### ПРЕДОСТАВЛЕННЫЙ ОТРЫВОК
··········

Поэзия мира трифоновской прозы обеспечивалась двумя данными: автобиографическим, личным началом, которое служило постоянной питательной почвой его повестей и романов, и повышенной для прозаика тягой к метафоре, перерастающей в символ (два дома в «Доме на набережной», образ реки времени в романе «Время и место», образ берега в «Обмене», горящее апокалипсическое лето в романе «Старик» и т. д.). Практически в каждой его вещи обнаруживается символ, вбирающий в себя многоступенчатое, сложное содержание. Иногда Трифонов как бы отпускает поэзию на свободу – и тогда рождаются такие «стихотворения в прозе», как его прологи и эпилоги (вспомним хотя бы образ сиреневого сада из пролога к «Долгому прощанию») или начало главы «Центральный парк» в романе «Время и место». Недаром, кстати, почти через всю прозу Трифонова – от «Утоления жажды» до «Времени и места» – лейтмотивом проходят два стихотворения, из которых первым он как бы декларирует свой подход к реальности (знаменитое ахматовское: «Когда б вы знали, из какого сора растут стихи, не ведая стыда…»), а вторым, как камертоном, поверяет душевное состояние своих героев (стихотворение Б. Пастернака «В больнице» впервые появляется в контексте трифоновской прозы в повести «Обмен», где пастернаковские строчки бормочет сонный Дмитриев: «“О господи, как совершенны дела твои”, – думал больной», – а в последний раз – в художественном подтексте той главы «Времени и места», когда Антипова, героя романа, в тяжелом состоянии несут по лестнице к скорой помощи). Если говорить о поэтическом начале в прозе Трифонова, нельзя обойти и композицию «Старика» или «Времени и места» – композицию, построенную на сочетании тем и лейтмотивов, рифмующихся в произведении (горящее подмосковное лето 1972 года – горящее время гражданской войны в «Старике»; Антипов и его двойник-рассказчик во «Времени и месте»); нельзя не заметить и того, что Трифонов в своей поздней прозе постоянно прибегает к приему поэтического тропа, когда за первым, «невинным» слоем события, увиденного как бы наивными глазами ребенка или профана (детские игры-испытания в «Доме на набережной», глава «Пляжи тридцатых годов» в романе «Время и место»), скрывается иной, глубокий и трагический смысл (репрессии 1930-х годов).

··········

### МАТЕРИАЛ ДЛЯ ЗАДАНИЯ

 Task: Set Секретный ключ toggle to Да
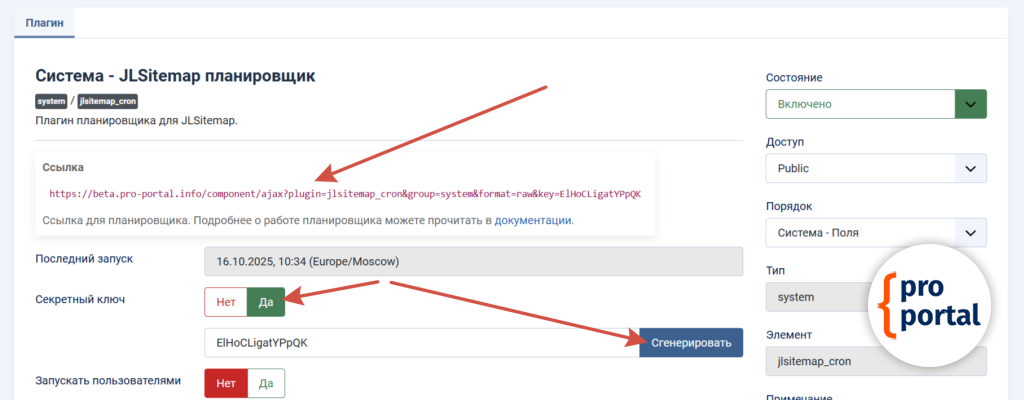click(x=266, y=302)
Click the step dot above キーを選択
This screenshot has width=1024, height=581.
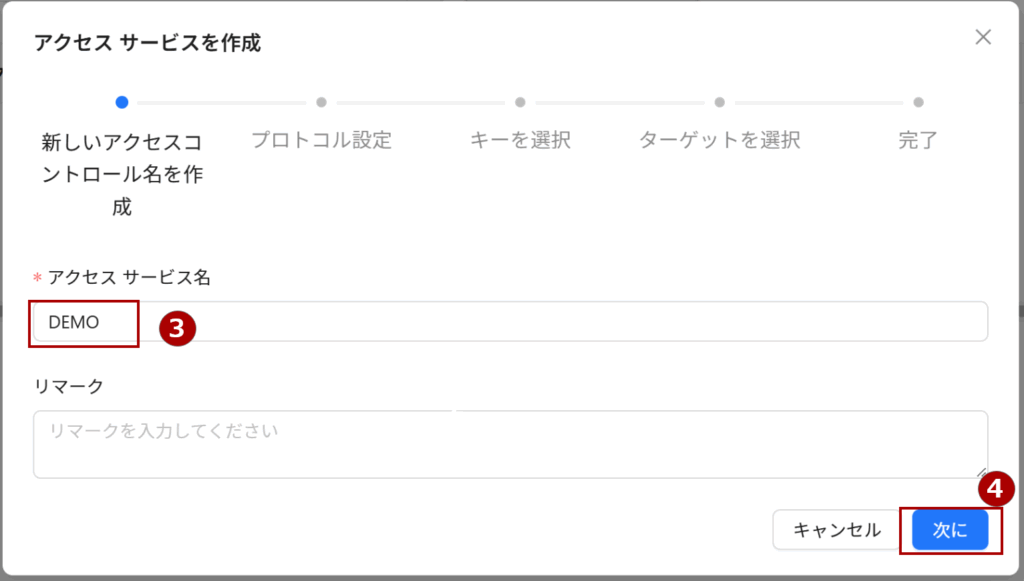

··········

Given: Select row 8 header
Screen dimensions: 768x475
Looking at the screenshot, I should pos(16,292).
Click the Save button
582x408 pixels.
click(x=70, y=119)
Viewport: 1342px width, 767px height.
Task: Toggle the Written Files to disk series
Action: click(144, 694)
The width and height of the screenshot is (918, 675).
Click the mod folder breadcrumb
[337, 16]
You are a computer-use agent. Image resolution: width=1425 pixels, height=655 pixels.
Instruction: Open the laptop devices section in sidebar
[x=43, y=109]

··········

### ЗАДАНИЕ 1
Верните предоставленный отрывок о прозе Трифонова полностью, без единого изменения.
### ЗАДАНИЕ 2
Соберите из обоих блоков выше все строки, в которых встречается слово «width», и перепишите их без изменений.

### ПОЛНЫЙ ОТВЕТ 1
Поэзия мира трифоновской прозы обеспечивалась двумя данными: автобиографическим, личным началом, которое служило постоянной питательной почвой его повестей и романов, и повышенной для прозаика тягой к метафоре, перерастающей в символ (два дома в «Доме на набережной», образ реки времени в романе «Время и место», образ берега в «Обмене», горящее апокалипсическое лето в романе «Старик» и т. д.). Практически в каждой его вещи обнаруживается символ, вбирающий в себя многоступенчатое, сложное содержание. Иногда Трифонов как бы отпускает поэзию на свободу – и тогда рождаются такие «стихотворения в прозе», как его прологи и эпилоги (вспомним хотя бы образ сиреневого сада из пролога к «Долгому прощанию») или начало главы «Центральный парк» в романе «Время и место». Недаром, кстати, почти через всю прозу Трифонова – от «Утоления жажды» до «Времени и места» – лейтмотивом проходят два стихотворения, из которых первым он как бы декларирует свой подход к реальности (знаменитое ахматовское: «Когда б вы знали, из какого сора растут стихи, не ведая стыда…»), а вторым, как камертоном, поверяет душевное состояние своих героев (стихотворение Б. Пастернака «В больнице» впервые появляется в контексте трифоновской прозы в повести «Обмен», где пастернаковские строчки бормочет сонный Дмитриев: «“О господи, как совершенны дела твои”, – думал больной», – а в последний раз – в художественном подтексте той главы «Времени и места», когда Антипова, героя романа, в тяжелом состоянии несут по лестнице к скорой помощи). Если говорить о поэтическом начале в прозе Трифонова, нельзя обойти и композицию «Старика» или «Времени и места» – композицию, построенную на сочетании тем и лейтмотивов, рифмующихся в произведении (горящее подмосковное лето 1972 года – горящее время гражданской войны в «Старике»; Антипов и его двойник-рассказчик во «Времени и месте»); нельзя не заметить и того, что Трифонов в своей поздней прозе постоянно прибегает к приему поэтического тропа, когда за первым, «невинным» слоем события, увиденного как бы наивными глазами ребенка или профана (детские игры-испытания в «Доме на набережной», глава «Пляжи тридцатых годов» в романе «Время и место»), скрывается иной, глубокий и трагический смысл (репрессии 1930-х годов).

### ПОЛНЫЙ ОТВЕТ 2
This screenshot has width=1024, height=581.
Viewport: 1342px width, 767px height.
The width and height of the screenshot is (918, 675).
You are a computer-use agent. Image resolution: width=1425 pixels, height=655 pixels.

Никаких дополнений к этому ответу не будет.